Otra variedad de este sinsentido es esa según la cual estás convencida de que él ya está loquito por tus huesos, pero disimula porque tiene miedo, le asusta el compromiso, muy de macho todo. Y de estereotipos. Aquí también, a base de sacrificio, paciencia y felaciones soberbias conseguirás que se deje de hostias y se entregue al romance. 

Pues mira: NO.

Es que estás enamorada, sois perfectos el uno para el otro, es tu media naranja. Tu persona.

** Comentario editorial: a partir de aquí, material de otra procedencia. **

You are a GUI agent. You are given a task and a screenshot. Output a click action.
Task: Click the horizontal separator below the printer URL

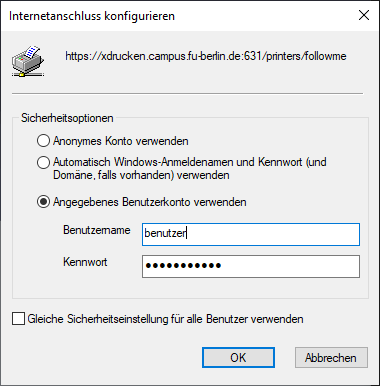coord(187,94)
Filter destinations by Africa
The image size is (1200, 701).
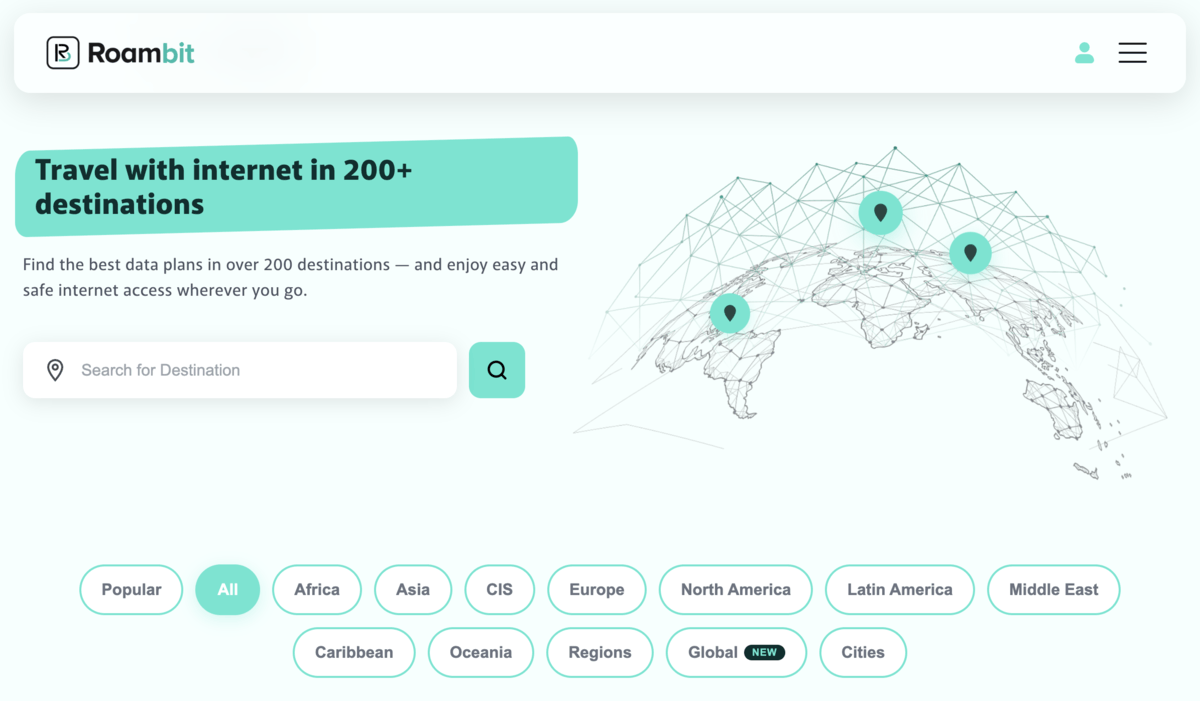pyautogui.click(x=317, y=590)
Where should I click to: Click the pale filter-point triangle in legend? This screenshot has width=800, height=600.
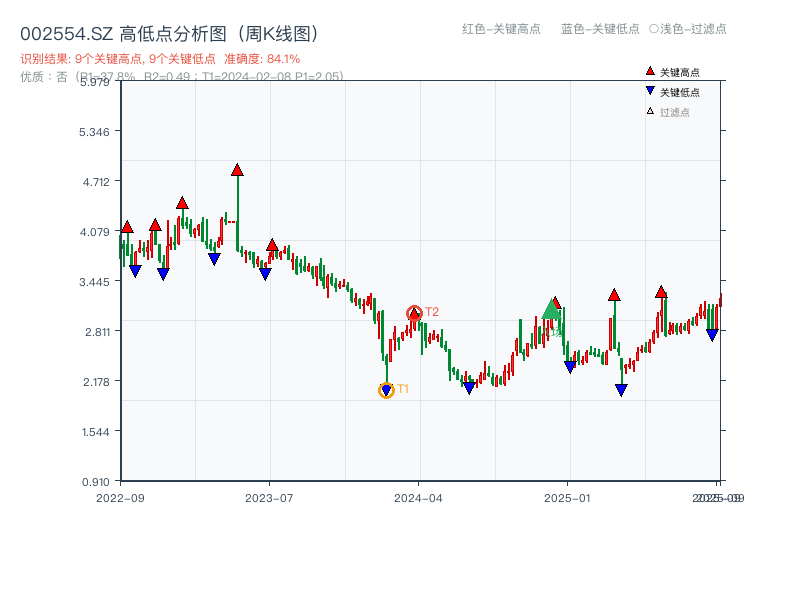pos(650,111)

Y, claro, media naranja hay solo una en la vida, no hay más que observar detenidamente a tu alrededor para comprobar que es un hecho empírico. Mira, eso es tan ridículo como el pensar que tú no eres una naranja entera y que por eso necesitas alguien que te complete, igualito que Amaral y su “Sin ti no soy nada”. 

Por el amor de Diosssssssssss…

Y aquí voy a lanzar una piedra contra nuestro tejado. Muchos de los que denominamos Mareadores, quizás no lo sean, quizás te hayan aclarado la situación unas cuantas veces y tú no has escuchado. Y él te sigue llamando, o no, o a veces. Y tú te vuelves loqui perdida, porque no sabes lo que quiere. Pues nada amigui, no quiere nada en particular.

Nos olvidamos de que el hombre, generalizando y con matices, tiene un proceso mental mucho más simple que el nuestro. Le apetece algo, lo hace. Quiere llamarte, te llama. Pero tu lavadora centrifuga que no es ni medio normal. Y venga por qués y para qués. Pues porque sí, y para nada en concreto. Energía desperdiciada, kilos de helado de chocolate y noches sin dormir es lo único que vas a conseguir si sigues así.

El fracaso, amigui, no consiste en una historia que no llegó al altar, sino en chamuscar neuronas preguntándote por qué la vida no es como tú quieres que sea. 

 

Cómo despedirse del Mareador de una vez por todas. Pero de verdad.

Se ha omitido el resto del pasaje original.